Chacune d’elles semble dotée d’une double mission périlleuse : calmer ses ardeurs et tenter d’expliquer à une audience de mâles japonais désorientés par les bouleversements des moeurs ce que veut désormais la femme japonaise. Comment elle voudrait aimer, avec qui, et suivant quels codes ; c’est d’un féminisme doux et persuasif. L’humour n’y est pas exclu. Et cela passe, bien évidemment, par la conquête des espaces quotidiens : le bureau, la station de métro gigantesque de Shinjuku, les nouveaux cafés du quartier de Ginza, la petite ville en bord de mer, les grands centres de consommation… C’est parfois si bien réalisé qu’on ne s’aperçoit qu’à la troisième scène qu’on n’y filme pas la pénétration : ce qu’il y a autour est si érogène que son absence ne saute pas de suite aux yeux.

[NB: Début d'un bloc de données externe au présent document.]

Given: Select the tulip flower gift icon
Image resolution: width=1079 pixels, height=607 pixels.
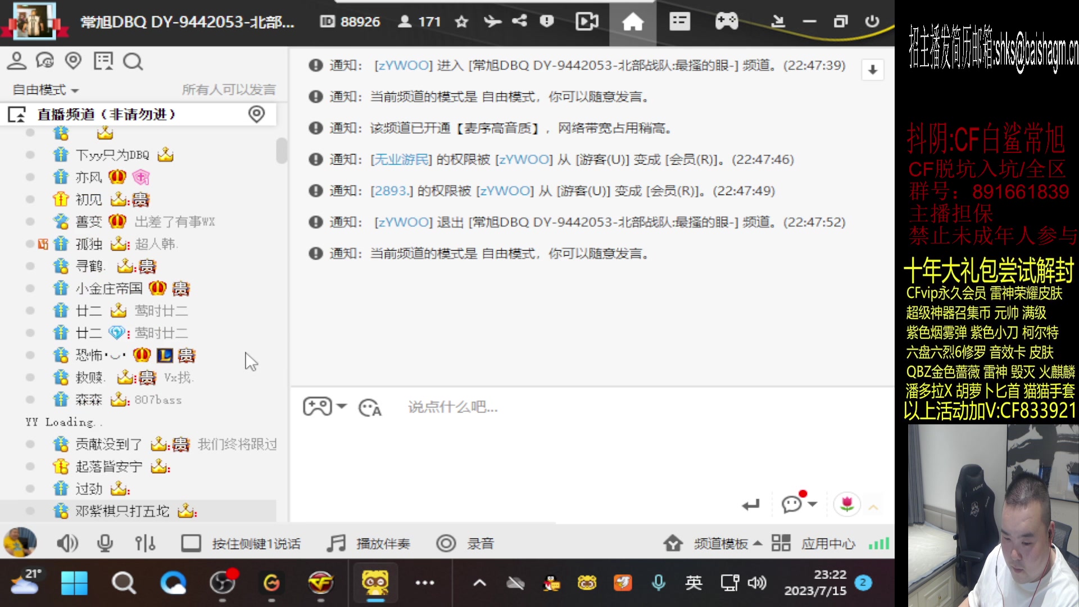Looking at the screenshot, I should (847, 504).

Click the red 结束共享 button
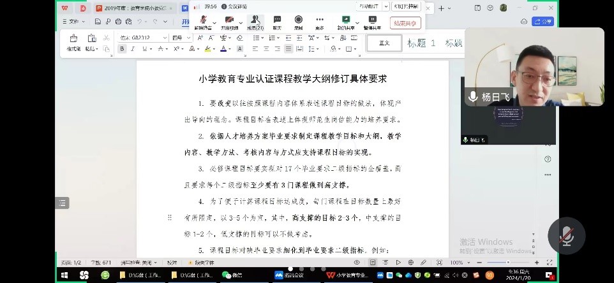(x=405, y=23)
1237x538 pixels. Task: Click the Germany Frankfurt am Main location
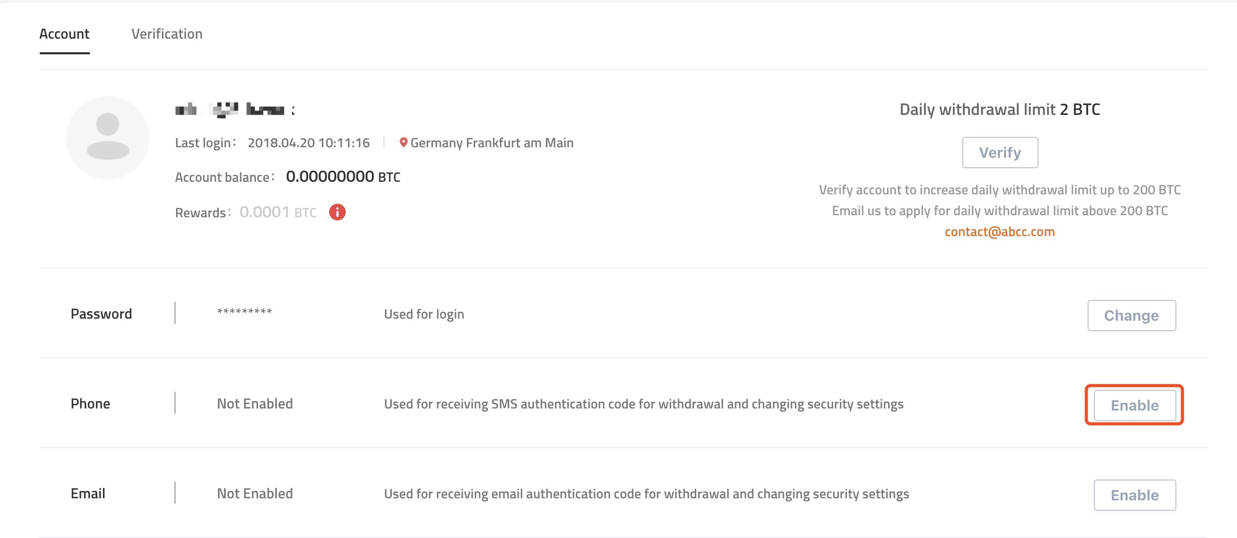point(492,143)
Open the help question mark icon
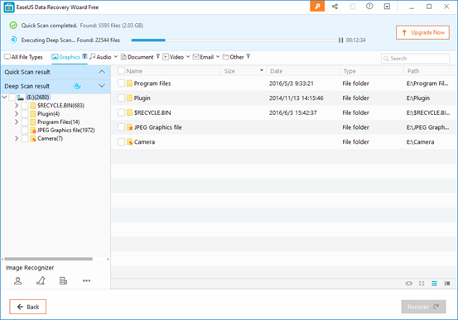 click(x=369, y=6)
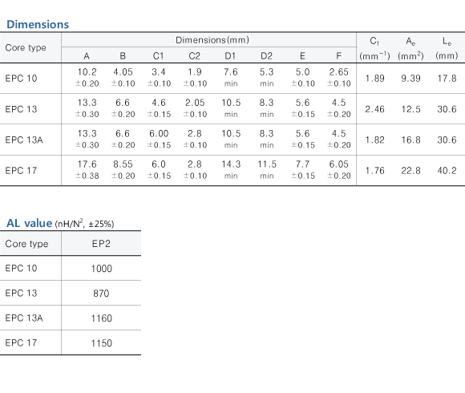The height and width of the screenshot is (393, 465).
Task: Click the Dimensions section heading
Action: [38, 24]
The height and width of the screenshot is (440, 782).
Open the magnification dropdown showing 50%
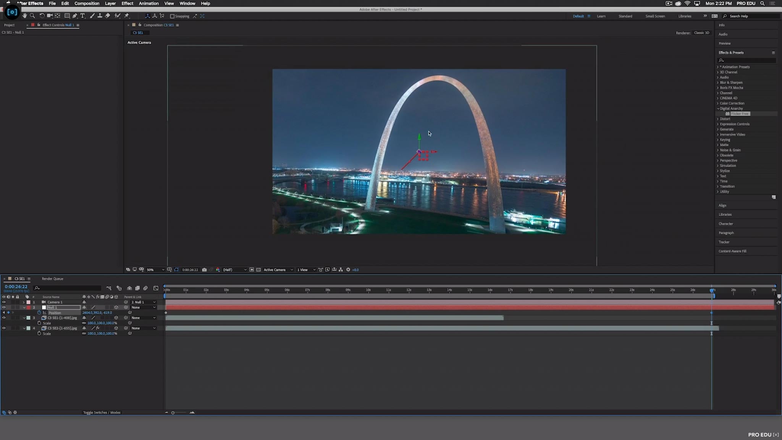[152, 270]
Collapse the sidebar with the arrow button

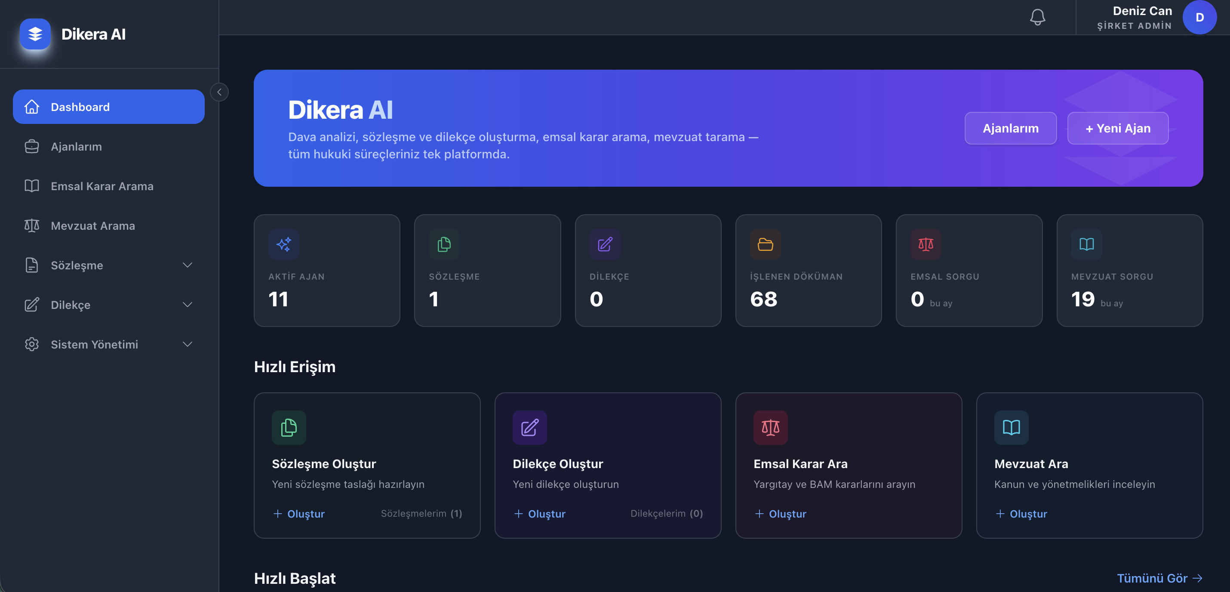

Le roman porno fut un appel d’air pour les producteurs et exploitants nippons. La prestigieuse Nikkatsu, la quatrième compagnie nationale, la plus vieille aussi (elle fut créée en 1912), s’épargna la faillite en en produisant des centaines sur plus d’une décennie (de 1971 à 1986). Les romans porno de la Nikkatsu étaient tournés en Scope couleur avec des équipes qui avaient l’habitude de travailler avec Shinji Suzuki. Les cinéastes qui acceptaient de faire du roman porno avaient en contrepartie carte blanche sur la distribution et les choix artistiques. Pour eux, le roman porno est un genre qui a sauvé le cinéma japonais et en a continué l’histoire. Il n’y a pas de rupture entre ces films-là et le cinéma traditionnel fait avant lui. C’est un autre marché, celui du manga, qui avalera le roman porno au mitan des années 1980.
Comme aux Etats-Unis, C’est le réalisme qui a perdu. Comme s’il avait fallu effacer la certitude avec laquelle ces films réalistes étaient faits : une certitude selon laquelle un jour, très vite, le monde entier ferait pareil.
Les collections « L’Age d’or du X américain » et « L’Age d’or du roman porno japonais » sont éditées chez Wild Side.